■ Exercise directions: Continue the review of the Hammerhead below, picking up right after its last sentence.

-- BEGIN Document segment --

Let’s talk first about the specs of this little powerhouse.  It comes in the box with a VGA cable, a 5 ft 3.5mm audio cable, a 2.5 ft mini USB cable (used for power from the PC), and a user’s manual.  When I say ‘user’s manual’ I use that term loosely because the user’s manual is pretty much a joke.  It not only didn’t help me figure out how to connect the device, I could barely read the text inside it because the text was so small.  User’s manuals are not universally included anymore, but if you are going to include one you need to actually make sure it is useful.

On the Hammerhead, you will find a mini USB connection on the side (used to draw power from the PC), a VGA input on one end, and the HDMI output and stereo audio input on the other end.  I should mention that Sewell says that the power connection via USB may be required if the VGA port on the computer can’t push the video and/or audio signals strong enough. The only way you will know if the USB connection is required is if you try to use the Hammerhead and the audio or video signal won’t work.  I did not need the USB connection in my testing. There is an indicator light on the Hammerhead that shows you when the Hammerhead is functioning, and the Hammerhead can support computer monitors up to a 1920 x 1200 resolution @60Hz.

-- END Document segment --
-- BEGIN Source material --

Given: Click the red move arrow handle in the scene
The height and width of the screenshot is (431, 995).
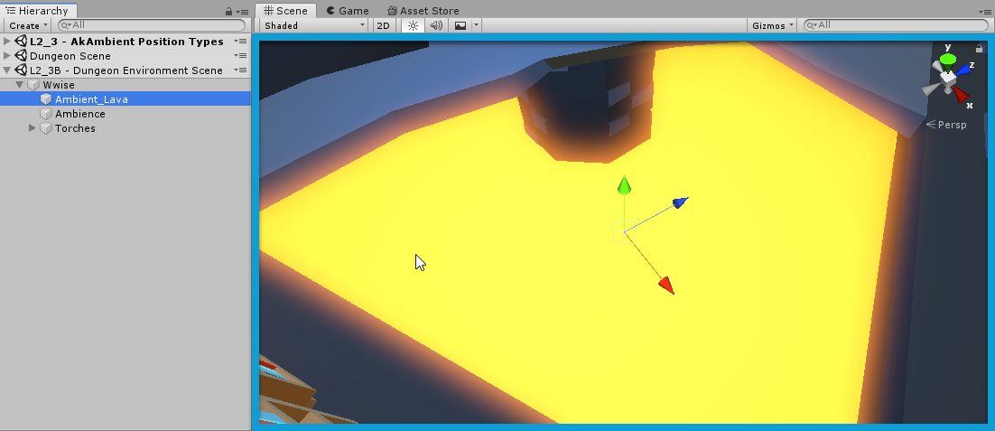Looking at the screenshot, I should point(666,286).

-- END Source material --

■ Answer to this problem:
I also wanted to post here the list of the computer monitor resolutions that the Hammerhead supports.  This list is directly from Sewell’s website:

640*480@60Hz, 640*480@72Hz, 640*480@75Hz, 640*480@85Hz
800*600@60Hz, 800*600@72Hz, 800*600@75Hz, 800*600@85Hz
1024*768@60Hz, 1024*768@70Hz, 1024*768@75Hz, 1024*768@85Hz
1280*768@60Hz, 1280*768@75Hz, 1280*768@85Hz
1280*800@60Hz, 1280*800@75Hz, 1280*800@85Hz
1280*1024@60Hz, 1280*1024@75Hz


So how did the Hammerhead perform?  Fantastic. I tried the Hammerhead on 3 of my HD TVs, each a different brand, and it worked superbly on all 3.  The image is just great, and I couldn’t be happier.  The first HDMI cable that I used would not transfer the audio signal – even with the help of the USB power cable, so I swapped the HDMI cable out for another HDMI cable and it worked just fine.  The first cable was a 50 FT cable and it was old.  I am not sure if the length or the age of the cable caused the audio signal problem, but the second 6 ft. cable worked just fine without the need to use the USB power cable.

The only other problem I had was that the gold screw posts on the side of the Hammerhead that you use to secure the Hammerhead to the VGA cable are not easy to use at all.  My fingers couldn’t twist the posts to actually get them to connect to the VGA cable because they are awkwardly positioned. Or perhaps my fingers are just too fat. I eventually gave up. But that was not a deal breaker for me.

Bottom line

The Hammerhead is an excellent device that delivers an excellent video signal. Its construction is solid, and the small size makes it perfectly portable and easy to store.  You’ll need more space to store the HDMI cable than the Hammerhead.  And the list price of $65.95 is just right for my budget. I believe you can even find it for less than that online.  I highly recommend this product.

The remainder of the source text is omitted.